Normally, such dire by-election results for the governing party could be dismissed as protests. After all, Labour won most mid-term by-elections in the 1980s, and was still slaughtered at the subsequent general election. Yet yesterday's loss of Corby in particular raises awkward questions for Mr Cameron. A certain amount of the blame justifiably falls on Louise Mensch: the outgoing Tory MP's decision to move with her family to New York was not well received by her constituents. But the scale of Labour's win was still impressive. And the UK Independence Party also flexed its electoral muscles, coming in ahead of the Liberal Democrats.
Mr Cameron is caught in a difficult bind. He is facing a Labour Party showing tentative signs of recovery from its 2010 defeat, while to his right there is an anti-EU party attracting votes at a point when Europe soars up the political agenda. But if the Tory leader hardens his stance on the EU to appease Eurosceptics, he risks giving up an even greater share of the more moderate centre ground he once sought to occupy. And his departure from this electorally fertile terrain in other policy areas is one of the reasons his party struggled in the by-elections.

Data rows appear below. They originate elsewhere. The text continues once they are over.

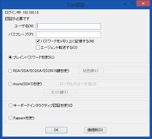Click the maximize window icon
Viewport: 152px width, 139px height.
click(133, 4)
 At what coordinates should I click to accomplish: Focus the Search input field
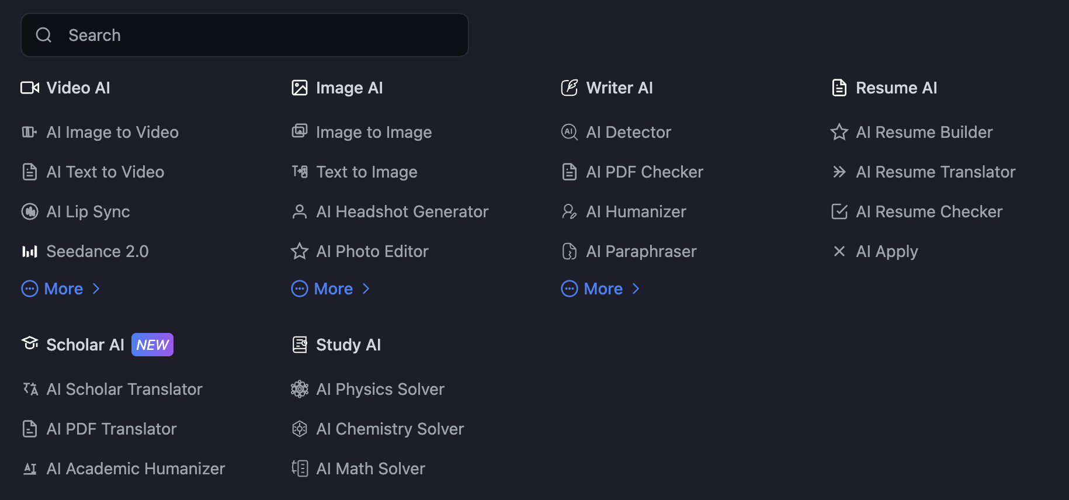pos(245,35)
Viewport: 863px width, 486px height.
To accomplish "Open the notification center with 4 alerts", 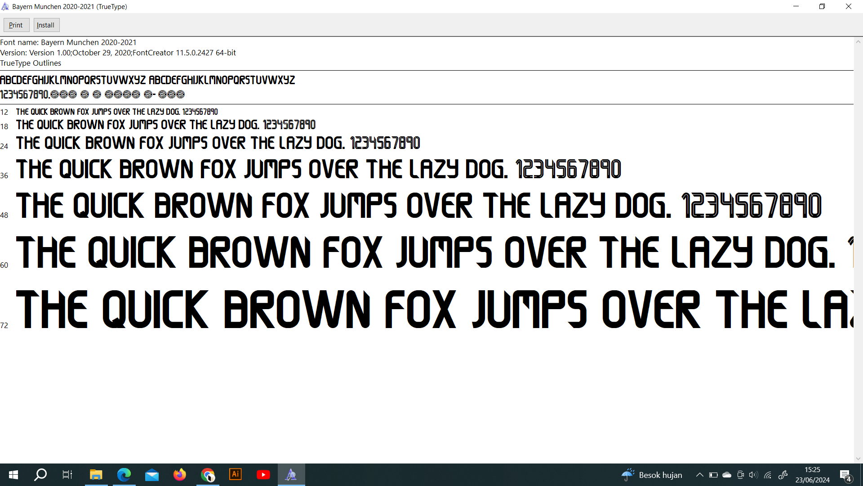I will pyautogui.click(x=845, y=475).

Although ostensibly an indictment of just one policy, the low turnout for the police chiefs' elections is a source of even greater misery for the Prime Minister. The plan for Police and Crime Commissioners was central to Mr Cameron's early political vision. In opposition, his "big idea" was the redistribution of power from the centre, and the election of police commissioners was cited as a key example, along with the revival of elected mayors.

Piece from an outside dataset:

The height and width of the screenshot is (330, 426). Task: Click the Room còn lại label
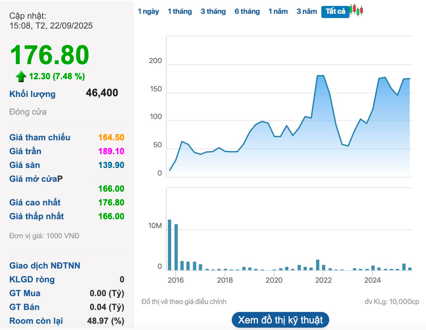[36, 321]
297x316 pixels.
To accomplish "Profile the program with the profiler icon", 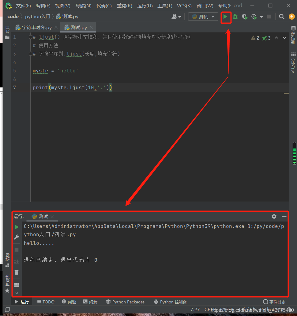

In practice, there are few mayors, and police chiefs have now been elected on a wave of indifference. Localism is an attractive theory, but it comes fraught with any number of practical problems, not the least of which is voter apathy. Perhaps the London-based media would have shown more interest if there had been a vote in the capital, too. But there is more blame elsewhere. Mr Cameron's approach to the elections has been positively lacklustre, for what was supposed to be a pivotal reform. He made little or no effort to encourage substantial figures to stand and refused to provide resources to publicise the contests.

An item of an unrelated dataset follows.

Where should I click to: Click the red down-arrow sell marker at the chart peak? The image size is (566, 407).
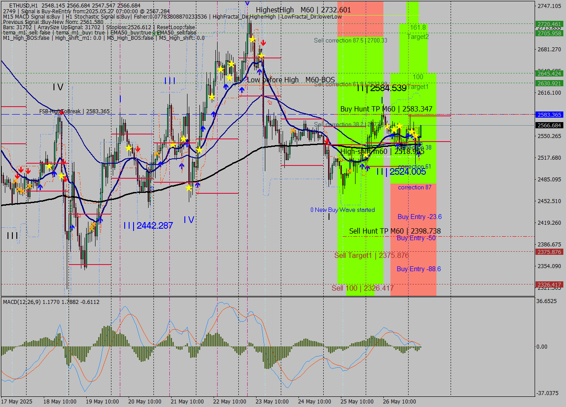[x=264, y=42]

Such laxity has only exacerbated the challenges the new system will face. Senior police officers have expressed concern over blurred lines of accountability, warning of a repeat of the confusion in London, where the Metropolitan Police's responsibility to the Home Office, the Mayor of London and the Assembly leaves it a servant of too many masters. It was always incumbent on the newly elected commissioners to work through such issues. But an only shakily credible electoral mandate will not help them.
Despite the Labour candidates' strong performance in this week's by-elections, all the political parties should be worried. Only in Corby was the turnout respectable. Although the reasons for voters' disengagement are deep-rooted ones, there are simple logistical changes that would help to stem the decline. Electronic voting is a case in point. Scheduling votes for weekends rather than weekdays would also make a difference. The Government must bear primary responsibility for the woeful lack of public interest in police commissioners. But there are also lessons for the electoral system as a whole.